GIVEN PROBLEM
Reproduce each of the following rows verbatim, preserving every line as it appears.

DATASET EXCERPTS
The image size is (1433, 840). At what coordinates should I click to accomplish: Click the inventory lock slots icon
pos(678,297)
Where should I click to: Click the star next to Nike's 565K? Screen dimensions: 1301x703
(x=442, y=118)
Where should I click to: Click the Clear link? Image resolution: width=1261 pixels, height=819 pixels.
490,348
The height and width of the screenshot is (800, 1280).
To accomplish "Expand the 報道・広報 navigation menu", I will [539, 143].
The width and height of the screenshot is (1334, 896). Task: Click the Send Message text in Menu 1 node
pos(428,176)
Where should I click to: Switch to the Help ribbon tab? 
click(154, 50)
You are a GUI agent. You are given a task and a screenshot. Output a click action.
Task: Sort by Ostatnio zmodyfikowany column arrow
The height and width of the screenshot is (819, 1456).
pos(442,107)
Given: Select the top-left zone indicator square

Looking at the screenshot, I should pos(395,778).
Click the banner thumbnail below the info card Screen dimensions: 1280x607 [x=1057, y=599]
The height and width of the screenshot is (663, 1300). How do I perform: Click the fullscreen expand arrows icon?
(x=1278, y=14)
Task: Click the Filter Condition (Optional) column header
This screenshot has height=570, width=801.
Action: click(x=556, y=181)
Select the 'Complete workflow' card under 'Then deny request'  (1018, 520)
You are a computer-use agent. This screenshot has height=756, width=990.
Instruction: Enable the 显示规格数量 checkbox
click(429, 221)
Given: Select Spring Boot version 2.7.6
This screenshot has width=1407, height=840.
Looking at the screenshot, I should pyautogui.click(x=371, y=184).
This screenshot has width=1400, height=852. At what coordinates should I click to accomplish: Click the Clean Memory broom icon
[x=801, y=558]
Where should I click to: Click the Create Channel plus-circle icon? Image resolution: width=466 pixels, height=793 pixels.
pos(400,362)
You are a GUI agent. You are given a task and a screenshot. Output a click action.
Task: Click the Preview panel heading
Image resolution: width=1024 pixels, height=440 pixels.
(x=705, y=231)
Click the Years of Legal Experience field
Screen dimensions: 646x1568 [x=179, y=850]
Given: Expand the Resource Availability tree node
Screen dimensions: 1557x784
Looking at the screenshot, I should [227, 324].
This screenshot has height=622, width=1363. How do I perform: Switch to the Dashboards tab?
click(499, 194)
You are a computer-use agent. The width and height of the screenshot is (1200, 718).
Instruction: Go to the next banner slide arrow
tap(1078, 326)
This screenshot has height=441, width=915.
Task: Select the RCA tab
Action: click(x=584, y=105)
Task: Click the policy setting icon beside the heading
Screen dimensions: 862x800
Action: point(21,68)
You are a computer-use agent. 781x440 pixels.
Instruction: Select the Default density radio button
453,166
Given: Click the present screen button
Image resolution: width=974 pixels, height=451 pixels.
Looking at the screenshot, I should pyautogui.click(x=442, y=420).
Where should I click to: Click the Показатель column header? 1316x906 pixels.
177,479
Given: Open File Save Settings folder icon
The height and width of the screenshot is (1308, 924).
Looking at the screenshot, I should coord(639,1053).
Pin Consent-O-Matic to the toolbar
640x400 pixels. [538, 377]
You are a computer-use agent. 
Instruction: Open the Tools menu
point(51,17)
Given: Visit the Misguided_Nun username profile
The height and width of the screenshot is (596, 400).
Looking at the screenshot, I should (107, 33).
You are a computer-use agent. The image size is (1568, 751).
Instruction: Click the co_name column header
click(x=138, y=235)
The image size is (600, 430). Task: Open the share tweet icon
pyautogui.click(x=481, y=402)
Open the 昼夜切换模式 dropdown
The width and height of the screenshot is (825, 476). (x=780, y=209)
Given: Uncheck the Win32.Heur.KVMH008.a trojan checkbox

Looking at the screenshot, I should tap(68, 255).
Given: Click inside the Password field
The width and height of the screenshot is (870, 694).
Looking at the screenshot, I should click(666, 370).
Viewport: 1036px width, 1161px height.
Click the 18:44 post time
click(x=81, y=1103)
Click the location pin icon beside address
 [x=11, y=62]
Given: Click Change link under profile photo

CORRECT RESULT
The image size is (1433, 840). At what coordinates should I click to accomplish: Click the inventory lock slots icon
pos(678,297)
Where should I click to: Click the star next to Nike's 565K? Screen dimensions: 1301x703
(x=442, y=118)
Where should I click to: Click the Clear link? Image resolution: width=1261 pixels, height=819 pixels.
490,348
The height and width of the screenshot is (800, 1280).
To accomplish "Expand the 報道・広報 navigation menu", I will [539, 143].
The width and height of the screenshot is (1334, 896). Task: Click the Send Message text in Menu 1 node
pos(428,176)
Where should I click to: Switch to the Help ribbon tab? 
click(154, 50)
You are a GUI agent. You are given a task and a screenshot. Output a click action.
Task: Sort by Ostatnio zmodyfikowany column arrow
The height and width of the screenshot is (819, 1456).
pos(442,107)
Given: Select the top-left zone indicator square

Looking at the screenshot, I should pos(395,778).
Click the banner thumbnail below the info card Screen dimensions: 1280x607 [x=1057, y=599]
The height and width of the screenshot is (663, 1300). How do I perform: Click the fullscreen expand arrows icon?
(x=1278, y=14)
Task: Click the Filter Condition (Optional) column header
This screenshot has height=570, width=801.
Action: click(x=556, y=181)
Select the 'Complete workflow' card under 'Then deny request'  (1018, 520)
You are a computer-use agent. This screenshot has height=756, width=990.
Instruction: Enable the 显示规格数量 checkbox
click(429, 221)
Given: Select Spring Boot version 2.7.6
This screenshot has width=1407, height=840.
Looking at the screenshot, I should pyautogui.click(x=371, y=184).
This screenshot has width=1400, height=852. At what coordinates should I click to accomplish: Click the Clean Memory broom icon
[x=801, y=558]
Where should I click to: Click the Create Channel plus-circle icon? Image resolution: width=466 pixels, height=793 pixels.
pos(400,362)
You are a GUI agent. You are given a task and a screenshot. Output a click action.
Task: Click the Preview panel heading
Image resolution: width=1024 pixels, height=440 pixels.
(x=705, y=231)
Click the Years of Legal Experience field
Screen dimensions: 646x1568 [x=179, y=850]
Given: Expand the Resource Availability tree node
Screen dimensions: 1557x784
Looking at the screenshot, I should [227, 324].
This screenshot has height=622, width=1363. How do I perform: Switch to the Dashboards tab?
click(499, 194)
You are a computer-use agent. The width and height of the screenshot is (1200, 718).
Instruction: Go to the next banner slide arrow
tap(1078, 326)
This screenshot has height=441, width=915.
Task: Select the RCA tab
Action: click(x=584, y=105)
Task: Click the policy setting icon beside the heading
Screen dimensions: 862x800
Action: point(21,68)
You are a computer-use agent. 781x440 pixels.
Instruction: Select the Default density radio button
453,166
Given: Click the present screen button
Image resolution: width=974 pixels, height=451 pixels.
Looking at the screenshot, I should pyautogui.click(x=442, y=420).
Where should I click to: Click the Показатель column header? 1316x906 pixels.
177,479
Given: Open File Save Settings folder icon
The height and width of the screenshot is (1308, 924).
Looking at the screenshot, I should coord(639,1053).
Pin Consent-O-Matic to the toolbar
640x400 pixels. [538, 377]
You are a computer-use agent. 
Instruction: Open the Tools menu
point(51,17)
Given: Visit the Misguided_Nun username profile
The height and width of the screenshot is (596, 400).
Looking at the screenshot, I should (107, 33).
You are a computer-use agent. The image size is (1568, 751).
Instruction: Click the co_name column header
click(x=138, y=235)
The image size is (600, 430). Task: Open the share tweet icon
pyautogui.click(x=481, y=402)
Open the 昼夜切换模式 dropdown
The width and height of the screenshot is (825, 476). (x=780, y=209)
Given: Uncheck the Win32.Heur.KVMH008.a trojan checkbox

Looking at the screenshot, I should tap(68, 255).
Given: Click inside the Password field
The width and height of the screenshot is (870, 694).
Looking at the screenshot, I should click(666, 370).
Viewport: 1036px width, 1161px height.
Click the 18:44 post time
click(x=81, y=1103)
Click the location pin icon beside address
 [x=11, y=62]
Given: Click Change link under profile photo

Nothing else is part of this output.